Turn and thrust (or Initial Split-movement)

Typically you’ll only turn here, to face in your drift direction but nothing stops you from thrusting too, you may even do the first half of Split-movement here, go crazy but don’t forget that if you hit the planet you are dead. Our facing and vector are actually perfect so we’ll leave the ship as is here.

Pop-in and Forced facing

Now the ship pop in its surface fixtures which means that Visual, IR and Radar cannot Scan later in the turn, you do get to keep your Tracked targets and any launched missiles. We’ll pop in and hope that no coward pirate sneak up on us, for new targets we’ll be completely blind this turn.

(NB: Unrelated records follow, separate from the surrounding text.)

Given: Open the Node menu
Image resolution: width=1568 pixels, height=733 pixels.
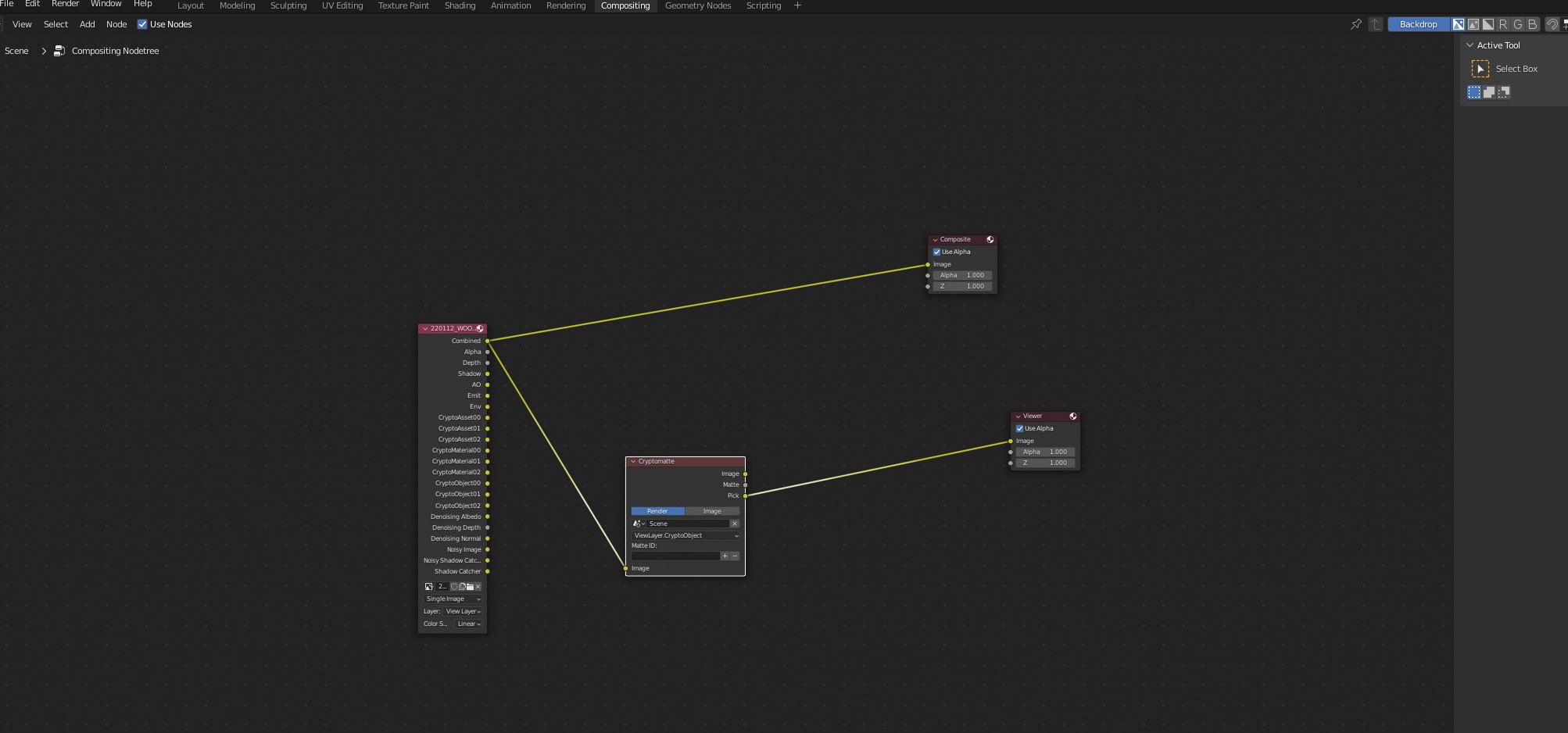Looking at the screenshot, I should pos(116,24).
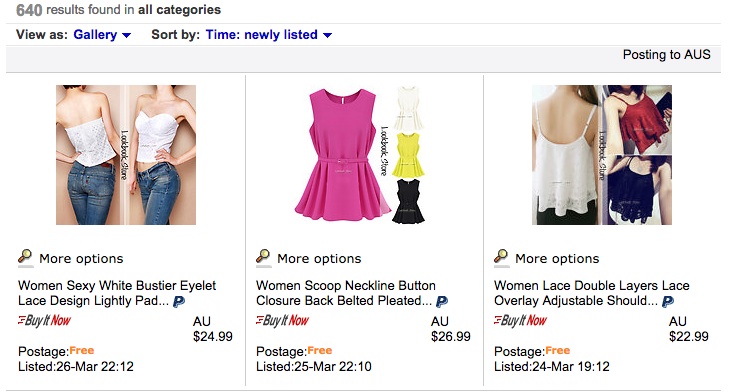The image size is (729, 392).
Task: Click arrow next to Time: newly listed
Action: 327,35
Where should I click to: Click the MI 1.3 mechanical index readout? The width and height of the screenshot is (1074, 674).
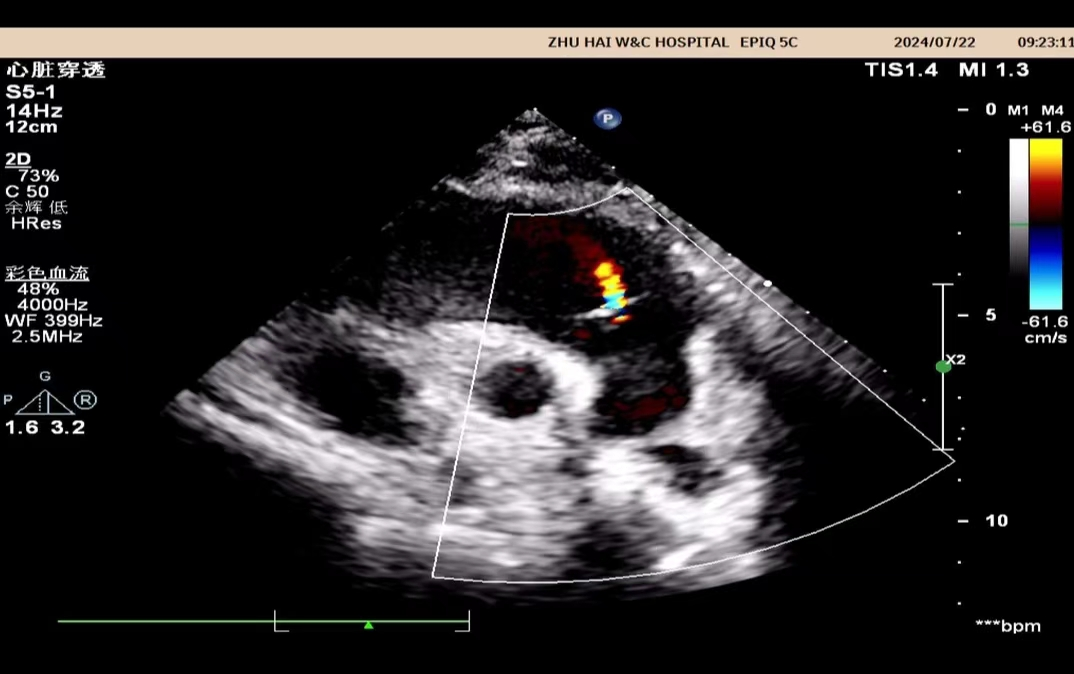993,70
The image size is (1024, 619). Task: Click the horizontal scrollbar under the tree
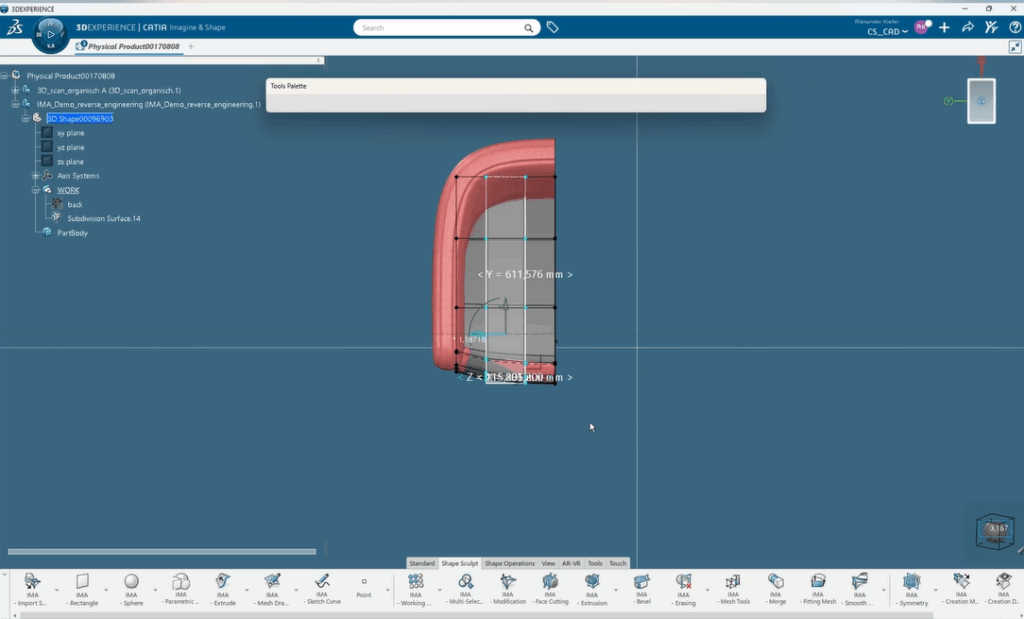click(161, 551)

Our ship is facing in the direction of our vector so there will be no Forced facing. Try to avoid this forced facing adjustment as it will increase the risk of damage quite a lot (your ships hull will be treated as one degree worse if adjusted here.

Aerobrake (first drag and then maneuver)

We decided on a drag of 2 two so let’s do them. We will simply move the drift two squares, one at a time. In our case there are no choices but sometimes there will be two options (zag-zig or zig-zag) and the Pilot can decide which one that is preferable as long as each step moves the drift closer (and thus reducing speed).

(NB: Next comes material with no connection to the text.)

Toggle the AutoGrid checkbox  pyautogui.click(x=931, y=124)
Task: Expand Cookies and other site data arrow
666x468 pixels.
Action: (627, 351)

The ship has no wings and we didn’t adjust facing so there is no Maneuver to do. If we had some maneuver to use it would still be limited by the drag used (in this case 2), so maneuver could move the drift after aerobrake up to 2 in any direction. We have zero maneuver but if not we could maneuver to any square that wasn’t greyed out in the picture. Note that brake Gs are determined by counting the squares from our position before the aerobrake to the position after drag and maneuver.

Adjust facing

Our ship is still facing in the direction of our vector so no final facing adjustment is needed, this is mostly happening when a ship also uses Maneuver. This final adjustment of facing does not affect damage, it simply turns the ship to face the direction of travel.

Roll aerobrake damage

Aerobrake damage

We came in with a speed of 4 and our aerobrake took us 2 squares from that so our brake is 2. We’ll use the 5-6 column as 4 + 2 = 6. Our ship was Streamlined so our aerobrake DAM is 3. Now it’s time to roll the actual damage.

Aerobrake damage roll

Our Pilot task roll was Fair from the Decide drag and Pilot task step and the table tell us a Fair result will be rolled using 2D6 and picking the lowest and that the location of any damage is Hull.

We roll a 2 and a 5 and use the lowest one so 2 it is. Add 2 to the 3 we got from the aerobrake DAM table, 5 on the damage table is (Scratch), one point shy of Light damage. Some scorched paint and scratches is all we got from the aerobrake, let’s get out of here!

Skimming fuel

  • Skimming will net speed x brake x 5% of its hull per 15 min
  • Hovering will net 1.25% of its hull volume per 15 min

The ship did an aerobrake of  speed 4 and drag 2 which give us 4 x 2 x 5% = 40% of the ships hull volume skimmed. This is probably far more than the actual tankage we got so we leave the gas giant with full tanks and some scratches on the hull for our efforts.

Hover skimming

Hover skimming using Floater will be dealt with in a future post, stay tuned!

Large scale maps

Skimming can also be done using the 100 000 km per square, 1 hour per turn scale. In this scale large gas giants use the large planet maps and small gas giants use small planet maps. This will also be dealt with in a future post so stay tuned for that too!

So, to finish off my diatribe about the dangers of skimming by saying that the subs, the subsidized merchant crews are the bravest and here’s why:
A fully loaded sub has enough fuel for 4 hours of continuous 1G thrust! You normally use less than half of that to get to the jump point, which means that you have a bit more than half to maneuver towards the gas giant. What is even worse is that when fully loaded a sub’s Floater is only capable of negating about 60% of gravity, yeah, that is why they have those wings; to assist in takeoff when the Floater alone cannot do the job, and these guys sure need to turn every dime as their sponsors take half of what they earn.

I dare you to find a single subs skipper that has ever skimmed a gas giant fully loaded!